TripoliUn fumo grigiastro, che ti azzanna la gola, si alza ancora dai uno dei due capannoni della marina libica fatti a pezzi dagli attacchi alleati di lunedì notte. All'interno i possenti camion, con le rampe che lanciano i missili terra terra di Gheddafi, sono ridotti ad un groviglio di lamiere semi carbonizzate. L'obiettivo è stato centrato in pieno nel porto di Tripoli, poco distante dall'ambasciata italiana evacuata prima dell'inizio dei bombardamenti. Per la prima volta le guide del regime ci portano a vedere un obiettivo colpito dall'offensiva aerea alleata. La banchina di Al Buseta è una specie di piccola base navale. Al molo sono ormeggiate alcune navi da guerra rimaste intatte, ma l'obiettivo vero erano dei capannoni dove i libici avevano occultato tre grandi camion con i lanciatori di missili terra-terra russi. Lo spiega senza tanti peli sulla lingua, il comandante della base, Pathy Rabta. Il berretto a visiera ricorda quello dei comandanti delle navi da guerra americani. Maglione blu di marina con i gradi sulle spalline e baffi ben curati cerca di assicurare «che questi erano hangar per le riparazioni». I lanciatori sono inutilizzabili, ma l'impressione è che i missili terra terra siano stati portati via per tempo.

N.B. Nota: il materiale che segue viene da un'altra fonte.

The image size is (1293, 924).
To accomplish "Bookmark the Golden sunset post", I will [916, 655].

All'esterno un lanciarazzi multiplo, conosciuto fin dalla seconda guerra mondiale come «l'organo di Stalin» è accartocciato: «Il nemico ha lanciato sei missili Tomahawk e due bombe d'aereo distruggendo tutto. Sapevamo che poteva essere un obiettivo prioritario e abbiamo evacuato il personale di guardia. Per questo motivo non ci sono vittime o feriti» spiega l'ufficiale di Gheddafi. I crateri lasciati dagli ordini alleati sono larghi una decina di metri e profondi meno della metà. Bidoni anneriti, probabilmente di olio o carburante, formano una collinetta. Dai tetti degli hangar, che non esistono più, penzolano lamiere contorte.

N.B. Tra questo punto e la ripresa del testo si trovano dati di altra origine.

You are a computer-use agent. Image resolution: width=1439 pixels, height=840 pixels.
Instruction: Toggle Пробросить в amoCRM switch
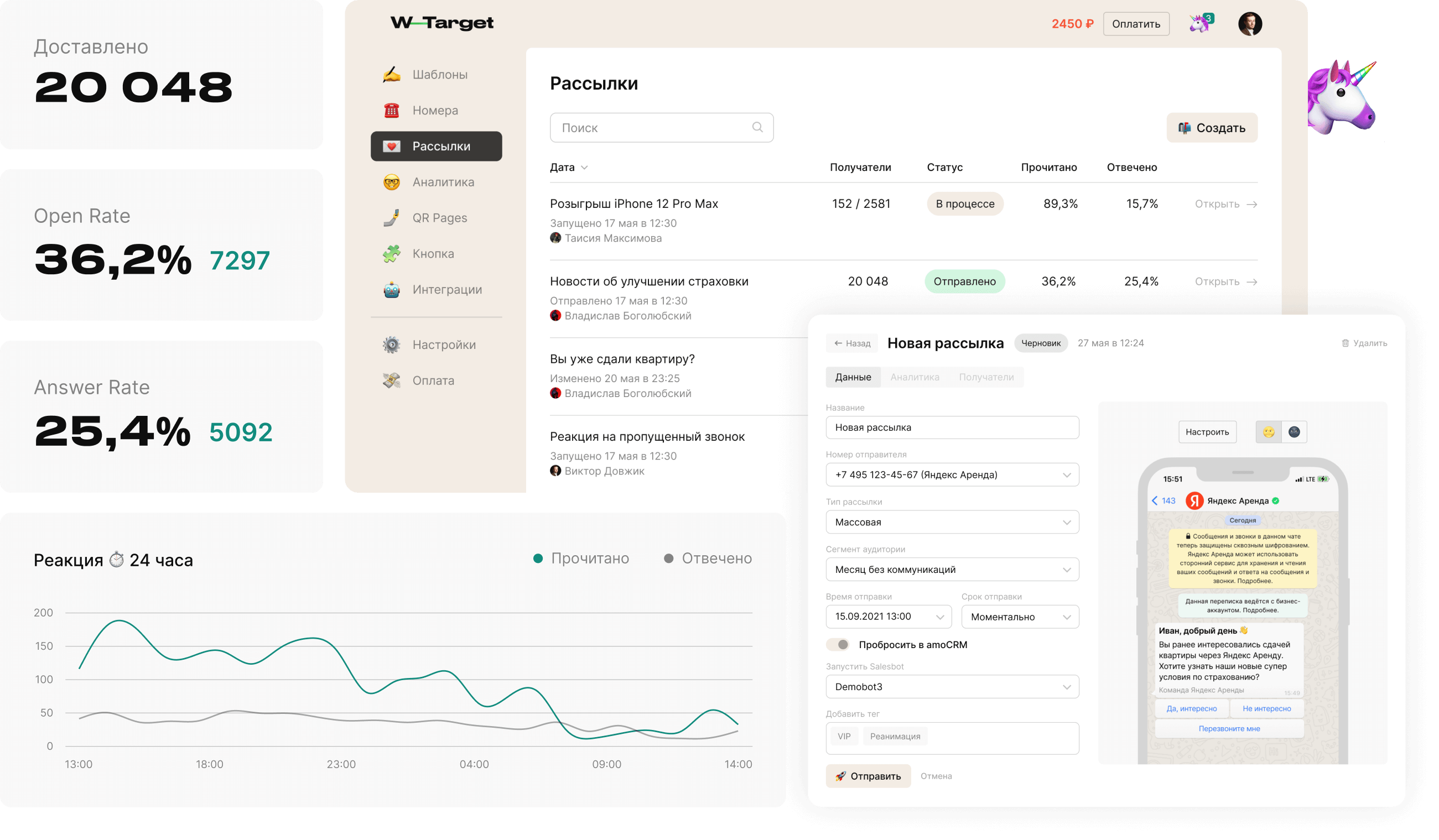[x=838, y=644]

Nonostante i colpi di maglio dal cielo il regime di Gheddafi sembra in sella, almeno nella capitale. Le sue truppe sferrano ancora attacchi alle enclave ribelli nella Libia occidentale. Per il quinto giorno consecutivo si combatte a Misurata, 180 chilometri ad Est di Tripoli. I governativi avevano annunciato di aver riconquistato la terza città del paese, ma ieri la battaglia continuava con 120 feriti e una quarantina di morti, compresi 4 bambini.
Pure Ziltan, una delle prime città insorte contro il colonnello, sarebbe teatro di duri scontri con 40 carri armati di Gheddafi pronti a sfondare. Il sospetto è che le truppe corazzate puntino ad infiltrarsi nelle città in mano ai ribelli per evitare i raid alleati. Oppure attirarli provocando inevitabili distruzioni e morti fra i civili.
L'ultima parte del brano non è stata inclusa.